───── TEXT EXCERPT

Context Engineering Clearly Explained

Context Engineering Clearly Explained

Brief Summary

This video explains context engineering, its relevance to AI application development, and how it differs from prompt engineering. It details the essential components of an AI agent and how context engineering serves as the instruction manual for these components. The video also provides a practical example of a context-engineered prompt for an AI research assistant and shares resources for further learning.

  • Context engineering is crucial for building AI applications like AI agents, focusing on providing the right information in the right format at the right time.
  • The six essential components of an AI agent are model, tools, knowledge and memory, audio and speech, guardrails, and orchestration.
  • Context engineering involves creating a detailed prompt that instructs the AI agent on how to use its various components and tools effectively.

Intro

The video introduces the concept of context engineering, explaining its origins and relevance. It promises to cover the definition of context engineering, its purpose, practical application, and concrete examples. The video includes assessments to test understanding of the material.

Context Engineering Defined & How It Differs From Prompt Engineering

Context engineering involves designing dynamic systems that provide Large Language Models (LLMs) with the appropriate information in the correct format at the right time to complete a task. It is particularly relevant for those developing LLM applications, including AI agents. While context engineering is considered the evolution of prompt engineering, prompt engineering remains relevant for simple chatbot interactions. Context engineering becomes essential when building AI agents because it requires providing comprehensive instructions and resources to handle various scenarios, unlike the iterative nature of chatting with a chatbot. The complex prompts used in context engineering often resemble code, distinguishing it from basic prompting. Context engineering is the progression of prompt engineering in crafting complex prompts for building AI applications.

Quiz 1

The video presents a quiz question to test the viewer's understanding of the concepts discussed so far. Viewers are encouraged to write their answers in the comments section.

──────────

### WHAT THIS TASK INVOLVES:
Write out the part of the context engineering summary starting with "This video explains" and going on through "guardrails, and orchestration.". The data below comes from a separate source unrelated to the text.

───── DATA EXTRACTS

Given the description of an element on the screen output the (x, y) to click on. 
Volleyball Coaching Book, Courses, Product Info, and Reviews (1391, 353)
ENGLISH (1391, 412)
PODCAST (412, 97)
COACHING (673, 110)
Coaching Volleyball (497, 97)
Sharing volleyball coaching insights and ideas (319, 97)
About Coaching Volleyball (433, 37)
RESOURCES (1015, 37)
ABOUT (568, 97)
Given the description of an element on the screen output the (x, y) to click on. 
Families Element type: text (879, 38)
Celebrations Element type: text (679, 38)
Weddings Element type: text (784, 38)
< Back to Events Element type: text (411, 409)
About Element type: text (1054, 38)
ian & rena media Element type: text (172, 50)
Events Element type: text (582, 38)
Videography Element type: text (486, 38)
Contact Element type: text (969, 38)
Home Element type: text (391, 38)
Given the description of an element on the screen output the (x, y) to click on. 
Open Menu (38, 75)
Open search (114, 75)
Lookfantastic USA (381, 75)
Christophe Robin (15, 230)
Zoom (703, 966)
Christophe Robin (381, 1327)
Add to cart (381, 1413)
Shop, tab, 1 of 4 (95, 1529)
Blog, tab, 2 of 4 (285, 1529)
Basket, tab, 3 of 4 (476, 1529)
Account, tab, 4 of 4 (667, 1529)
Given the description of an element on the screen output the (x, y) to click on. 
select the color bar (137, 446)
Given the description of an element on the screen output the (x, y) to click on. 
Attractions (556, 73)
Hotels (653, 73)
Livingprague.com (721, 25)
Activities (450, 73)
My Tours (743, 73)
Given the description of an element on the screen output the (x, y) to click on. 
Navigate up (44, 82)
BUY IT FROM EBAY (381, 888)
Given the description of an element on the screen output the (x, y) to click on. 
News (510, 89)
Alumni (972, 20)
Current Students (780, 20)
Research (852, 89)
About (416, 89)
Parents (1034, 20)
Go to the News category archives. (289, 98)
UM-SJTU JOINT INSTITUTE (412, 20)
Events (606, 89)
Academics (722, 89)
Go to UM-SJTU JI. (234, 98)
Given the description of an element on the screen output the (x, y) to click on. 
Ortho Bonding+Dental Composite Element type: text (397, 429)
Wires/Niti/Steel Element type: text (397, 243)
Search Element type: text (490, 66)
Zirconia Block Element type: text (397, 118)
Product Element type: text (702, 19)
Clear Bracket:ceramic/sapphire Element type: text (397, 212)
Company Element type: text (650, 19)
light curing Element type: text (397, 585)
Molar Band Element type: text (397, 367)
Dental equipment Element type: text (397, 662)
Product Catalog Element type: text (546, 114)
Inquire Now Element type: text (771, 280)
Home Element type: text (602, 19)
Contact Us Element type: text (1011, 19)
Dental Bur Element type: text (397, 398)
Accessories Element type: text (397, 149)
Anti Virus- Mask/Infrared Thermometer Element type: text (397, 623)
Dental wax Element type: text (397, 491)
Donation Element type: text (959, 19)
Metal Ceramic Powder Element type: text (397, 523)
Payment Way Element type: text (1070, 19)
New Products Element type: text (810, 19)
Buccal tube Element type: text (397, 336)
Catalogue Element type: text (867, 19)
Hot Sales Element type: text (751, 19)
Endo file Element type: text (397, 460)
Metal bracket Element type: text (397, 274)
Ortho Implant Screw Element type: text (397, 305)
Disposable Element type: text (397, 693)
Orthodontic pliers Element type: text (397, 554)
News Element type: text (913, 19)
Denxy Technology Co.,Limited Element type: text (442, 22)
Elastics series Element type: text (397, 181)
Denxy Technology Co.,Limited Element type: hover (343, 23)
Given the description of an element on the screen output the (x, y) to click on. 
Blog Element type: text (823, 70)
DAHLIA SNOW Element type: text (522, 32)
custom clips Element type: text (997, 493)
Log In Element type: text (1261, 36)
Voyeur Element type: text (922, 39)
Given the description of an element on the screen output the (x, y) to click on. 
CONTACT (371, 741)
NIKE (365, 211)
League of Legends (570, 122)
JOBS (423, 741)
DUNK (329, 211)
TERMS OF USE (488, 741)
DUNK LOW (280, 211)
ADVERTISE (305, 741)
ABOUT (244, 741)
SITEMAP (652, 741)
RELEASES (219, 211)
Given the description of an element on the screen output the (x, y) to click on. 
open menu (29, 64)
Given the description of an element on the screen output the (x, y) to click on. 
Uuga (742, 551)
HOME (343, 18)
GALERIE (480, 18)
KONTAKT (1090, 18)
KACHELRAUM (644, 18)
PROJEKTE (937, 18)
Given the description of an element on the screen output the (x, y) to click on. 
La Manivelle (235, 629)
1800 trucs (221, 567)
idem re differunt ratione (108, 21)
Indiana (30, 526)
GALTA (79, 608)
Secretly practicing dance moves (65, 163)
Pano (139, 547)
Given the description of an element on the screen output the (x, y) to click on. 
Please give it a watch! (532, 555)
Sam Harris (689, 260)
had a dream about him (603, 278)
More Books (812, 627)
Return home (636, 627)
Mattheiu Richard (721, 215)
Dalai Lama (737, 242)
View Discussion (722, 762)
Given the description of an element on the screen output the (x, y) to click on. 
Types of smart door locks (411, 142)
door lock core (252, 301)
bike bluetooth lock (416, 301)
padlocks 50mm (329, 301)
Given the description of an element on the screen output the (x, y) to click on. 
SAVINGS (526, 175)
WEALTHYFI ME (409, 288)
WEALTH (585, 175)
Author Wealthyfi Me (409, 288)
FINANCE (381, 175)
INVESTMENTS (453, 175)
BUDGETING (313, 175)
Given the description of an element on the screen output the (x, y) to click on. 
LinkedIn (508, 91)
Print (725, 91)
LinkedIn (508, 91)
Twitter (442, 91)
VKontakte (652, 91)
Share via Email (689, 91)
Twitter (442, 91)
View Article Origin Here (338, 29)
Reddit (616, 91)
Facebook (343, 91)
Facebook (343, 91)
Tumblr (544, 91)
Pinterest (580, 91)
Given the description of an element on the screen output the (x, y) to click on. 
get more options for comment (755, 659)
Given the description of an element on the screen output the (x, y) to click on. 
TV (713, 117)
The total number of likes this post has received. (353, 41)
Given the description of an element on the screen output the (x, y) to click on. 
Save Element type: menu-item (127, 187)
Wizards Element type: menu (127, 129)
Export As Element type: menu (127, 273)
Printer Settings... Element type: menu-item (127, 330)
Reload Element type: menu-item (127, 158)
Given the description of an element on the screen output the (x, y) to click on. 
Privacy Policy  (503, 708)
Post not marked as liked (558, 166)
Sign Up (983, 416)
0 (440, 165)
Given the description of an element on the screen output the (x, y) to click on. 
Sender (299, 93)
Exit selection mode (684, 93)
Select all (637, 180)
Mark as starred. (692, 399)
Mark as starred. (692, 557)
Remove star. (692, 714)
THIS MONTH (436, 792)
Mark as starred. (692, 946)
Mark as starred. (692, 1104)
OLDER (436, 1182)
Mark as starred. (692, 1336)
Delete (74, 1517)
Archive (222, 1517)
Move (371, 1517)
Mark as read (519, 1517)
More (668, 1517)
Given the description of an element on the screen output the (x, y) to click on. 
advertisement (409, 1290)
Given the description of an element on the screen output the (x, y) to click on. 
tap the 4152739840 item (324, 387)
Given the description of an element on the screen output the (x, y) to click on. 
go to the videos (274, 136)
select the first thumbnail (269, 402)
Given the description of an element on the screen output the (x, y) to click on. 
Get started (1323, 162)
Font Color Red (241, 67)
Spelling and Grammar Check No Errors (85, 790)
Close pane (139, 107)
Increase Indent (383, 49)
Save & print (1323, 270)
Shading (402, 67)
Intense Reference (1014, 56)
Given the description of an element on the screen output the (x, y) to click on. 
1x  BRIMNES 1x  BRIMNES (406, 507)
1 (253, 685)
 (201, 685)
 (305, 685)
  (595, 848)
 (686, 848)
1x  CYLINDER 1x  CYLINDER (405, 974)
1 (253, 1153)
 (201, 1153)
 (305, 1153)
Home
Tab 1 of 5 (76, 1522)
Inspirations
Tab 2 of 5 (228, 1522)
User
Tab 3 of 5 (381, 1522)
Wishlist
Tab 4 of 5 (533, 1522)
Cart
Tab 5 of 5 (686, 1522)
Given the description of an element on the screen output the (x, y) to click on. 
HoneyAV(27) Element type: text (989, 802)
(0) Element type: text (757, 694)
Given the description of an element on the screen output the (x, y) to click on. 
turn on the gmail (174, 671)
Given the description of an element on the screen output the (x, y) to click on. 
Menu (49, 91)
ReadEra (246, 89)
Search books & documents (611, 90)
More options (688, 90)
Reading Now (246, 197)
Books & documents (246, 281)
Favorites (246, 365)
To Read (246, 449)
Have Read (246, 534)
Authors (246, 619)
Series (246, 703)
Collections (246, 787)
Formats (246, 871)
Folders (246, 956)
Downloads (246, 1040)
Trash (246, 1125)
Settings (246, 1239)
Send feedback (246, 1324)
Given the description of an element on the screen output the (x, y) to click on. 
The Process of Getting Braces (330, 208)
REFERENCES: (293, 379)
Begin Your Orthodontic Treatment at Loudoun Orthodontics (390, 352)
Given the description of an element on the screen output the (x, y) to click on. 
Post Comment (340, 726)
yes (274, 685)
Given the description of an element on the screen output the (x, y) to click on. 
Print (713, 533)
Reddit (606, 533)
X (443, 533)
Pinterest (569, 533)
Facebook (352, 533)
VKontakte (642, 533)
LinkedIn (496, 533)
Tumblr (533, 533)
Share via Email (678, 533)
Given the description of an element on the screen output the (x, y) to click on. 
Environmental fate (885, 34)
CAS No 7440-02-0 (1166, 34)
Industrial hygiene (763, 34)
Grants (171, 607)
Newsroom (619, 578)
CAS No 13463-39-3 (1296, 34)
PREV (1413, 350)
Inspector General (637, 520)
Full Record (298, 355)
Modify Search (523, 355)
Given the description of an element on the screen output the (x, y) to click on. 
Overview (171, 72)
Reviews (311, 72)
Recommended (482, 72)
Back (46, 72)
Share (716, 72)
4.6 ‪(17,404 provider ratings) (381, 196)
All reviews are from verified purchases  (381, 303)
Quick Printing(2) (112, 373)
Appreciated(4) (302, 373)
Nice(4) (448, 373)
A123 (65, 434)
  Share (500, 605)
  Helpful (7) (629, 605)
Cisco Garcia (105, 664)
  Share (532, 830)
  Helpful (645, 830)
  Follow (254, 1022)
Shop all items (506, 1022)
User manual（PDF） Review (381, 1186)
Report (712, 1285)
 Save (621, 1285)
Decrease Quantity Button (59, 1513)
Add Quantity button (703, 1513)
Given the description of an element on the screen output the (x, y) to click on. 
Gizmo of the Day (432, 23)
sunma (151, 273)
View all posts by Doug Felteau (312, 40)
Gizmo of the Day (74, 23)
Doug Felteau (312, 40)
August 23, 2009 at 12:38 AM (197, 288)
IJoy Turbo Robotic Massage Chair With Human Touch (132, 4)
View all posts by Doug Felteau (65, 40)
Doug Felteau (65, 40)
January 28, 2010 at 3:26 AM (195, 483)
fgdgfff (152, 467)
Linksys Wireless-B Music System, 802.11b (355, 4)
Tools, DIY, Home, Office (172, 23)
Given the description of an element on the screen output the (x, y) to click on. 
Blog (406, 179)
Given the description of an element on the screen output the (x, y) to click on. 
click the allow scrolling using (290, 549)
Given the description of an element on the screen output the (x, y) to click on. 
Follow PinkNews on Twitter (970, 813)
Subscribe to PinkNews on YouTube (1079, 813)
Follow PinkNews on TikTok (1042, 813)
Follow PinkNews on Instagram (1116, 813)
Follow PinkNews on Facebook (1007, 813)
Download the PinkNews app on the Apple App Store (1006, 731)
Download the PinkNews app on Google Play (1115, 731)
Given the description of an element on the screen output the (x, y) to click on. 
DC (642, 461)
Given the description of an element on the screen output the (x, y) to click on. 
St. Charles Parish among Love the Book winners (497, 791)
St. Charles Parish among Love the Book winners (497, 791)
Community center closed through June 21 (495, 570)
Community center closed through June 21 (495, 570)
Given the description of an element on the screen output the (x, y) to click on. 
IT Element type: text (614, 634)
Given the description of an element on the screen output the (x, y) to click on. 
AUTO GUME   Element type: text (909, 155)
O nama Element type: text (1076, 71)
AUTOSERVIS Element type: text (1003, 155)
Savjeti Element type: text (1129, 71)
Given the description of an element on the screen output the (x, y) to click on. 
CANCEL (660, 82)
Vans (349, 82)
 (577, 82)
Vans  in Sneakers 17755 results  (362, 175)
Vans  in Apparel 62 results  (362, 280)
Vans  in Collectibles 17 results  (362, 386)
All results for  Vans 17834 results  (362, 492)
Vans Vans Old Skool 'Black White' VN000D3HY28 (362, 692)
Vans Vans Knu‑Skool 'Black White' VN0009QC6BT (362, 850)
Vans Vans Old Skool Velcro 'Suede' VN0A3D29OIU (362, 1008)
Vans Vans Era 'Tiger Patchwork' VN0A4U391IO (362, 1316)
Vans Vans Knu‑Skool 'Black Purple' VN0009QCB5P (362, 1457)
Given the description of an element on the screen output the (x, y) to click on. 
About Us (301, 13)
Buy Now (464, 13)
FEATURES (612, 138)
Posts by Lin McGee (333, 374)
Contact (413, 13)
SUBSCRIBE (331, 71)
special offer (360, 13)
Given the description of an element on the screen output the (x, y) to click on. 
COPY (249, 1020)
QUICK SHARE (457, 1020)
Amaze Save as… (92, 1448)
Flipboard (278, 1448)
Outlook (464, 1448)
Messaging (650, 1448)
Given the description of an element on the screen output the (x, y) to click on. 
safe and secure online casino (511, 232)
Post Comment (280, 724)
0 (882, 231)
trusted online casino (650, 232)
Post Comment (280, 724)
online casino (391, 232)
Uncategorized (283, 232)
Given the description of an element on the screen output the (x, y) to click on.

──────────

### SOLUTION BELOW:
This video explains context engineering, its relevance to AI application development, and how it differs from prompt engineering. It details the essential components of an AI agent and how context engineering serves as the instruction manual for these components. The video also provides a practical example of a context-engineered prompt for an AI research assistant and shares resources for further learning.

  • Context engineering is crucial for building AI applications like AI agents, focusing on providing the right information in the right format at the right time.
  • The six essential components of an AI agent are model, tools, knowledge and memory, audio and speech, guardrails, and orchestration.